Your instructions:
Quote every line of the data below as it stands, omitting pictures.

=== Provided data ===

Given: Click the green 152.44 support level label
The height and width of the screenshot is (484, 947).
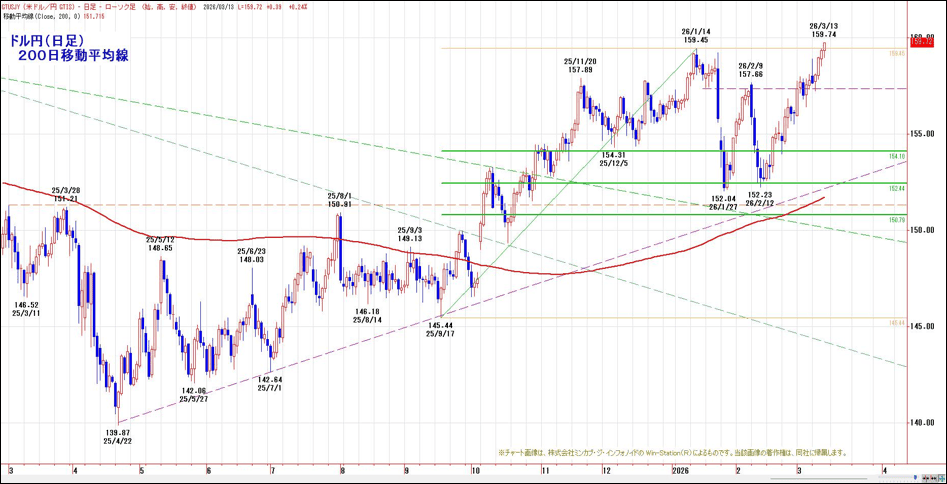Looking at the screenshot, I should click(x=896, y=188).
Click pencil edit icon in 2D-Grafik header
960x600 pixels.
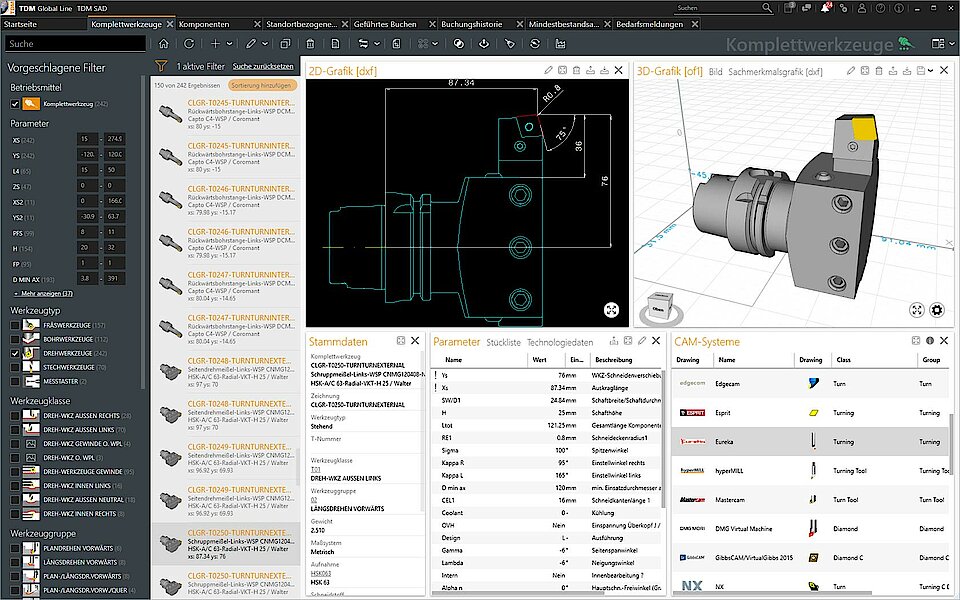(x=548, y=71)
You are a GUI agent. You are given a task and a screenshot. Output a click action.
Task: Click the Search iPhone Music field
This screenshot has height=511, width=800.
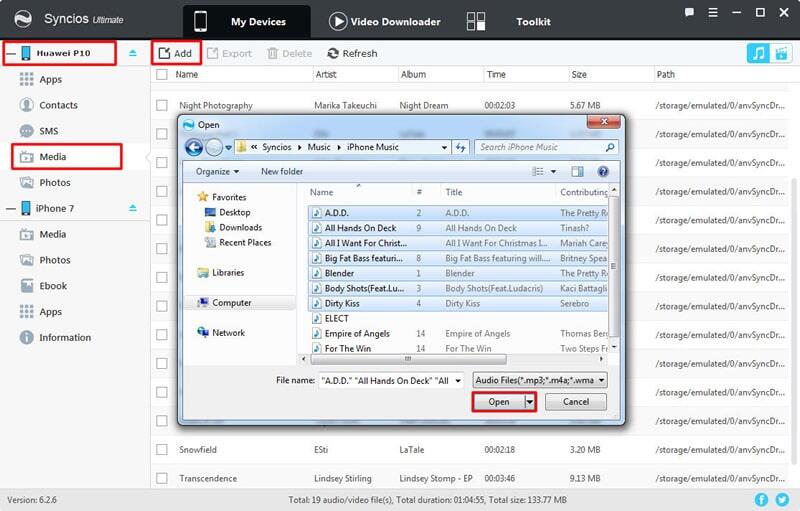pos(538,147)
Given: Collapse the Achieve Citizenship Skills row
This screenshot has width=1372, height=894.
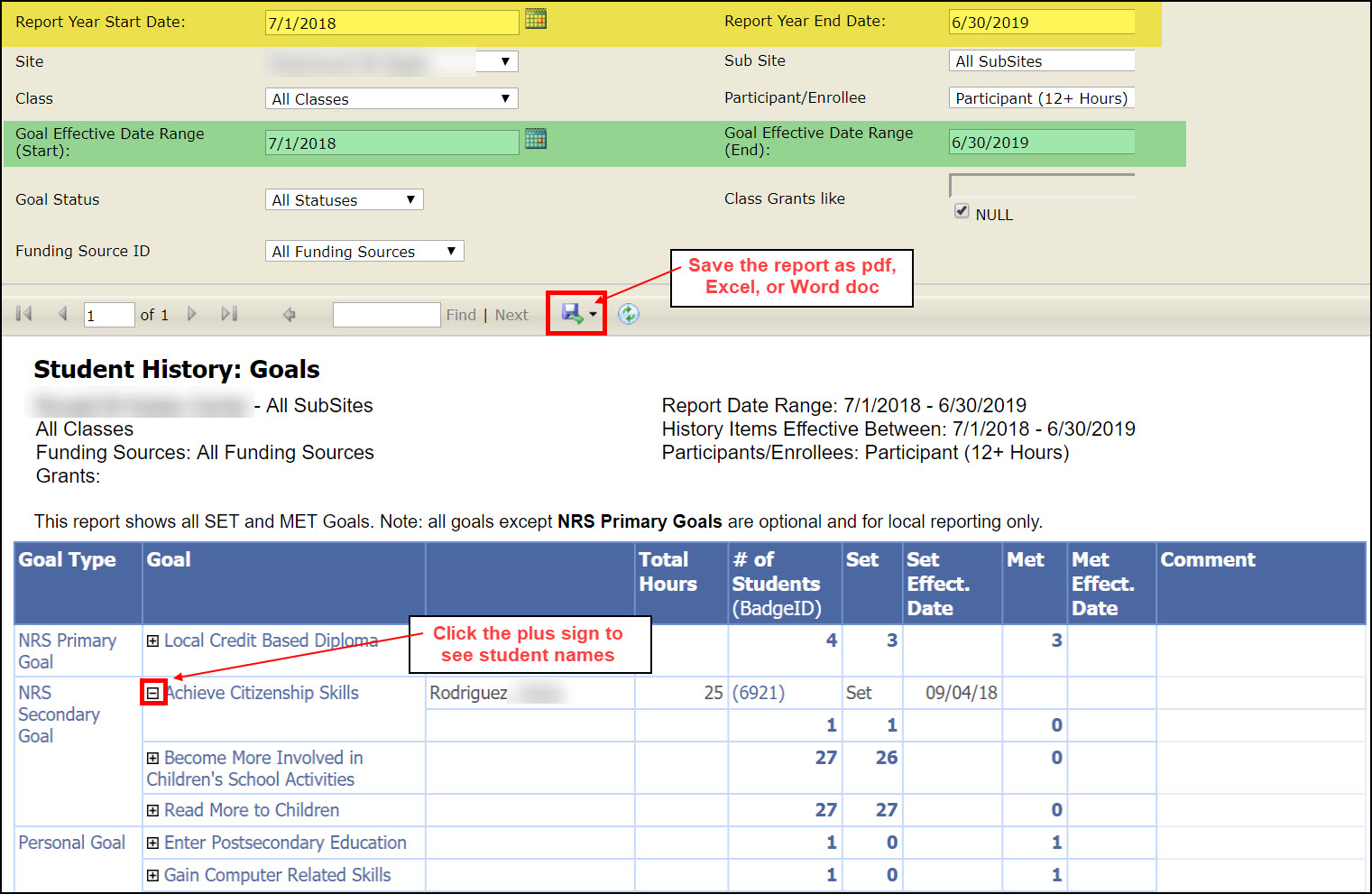Looking at the screenshot, I should click(x=153, y=693).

===

Result for this exercise:
Given: Click the green 152.44 support level label
The height and width of the screenshot is (484, 947).
Looking at the screenshot, I should click(x=896, y=188).
Click pencil edit icon in 2D-Grafik header
960x600 pixels.
(x=548, y=71)
You are a GUI agent. You are given a task and a screenshot. Output a click action.
Task: Click the Search iPhone Music field
This screenshot has height=511, width=800.
pos(538,147)
Given: Collapse the Achieve Citizenship Skills row
This screenshot has width=1372, height=894.
Looking at the screenshot, I should click(x=153, y=693).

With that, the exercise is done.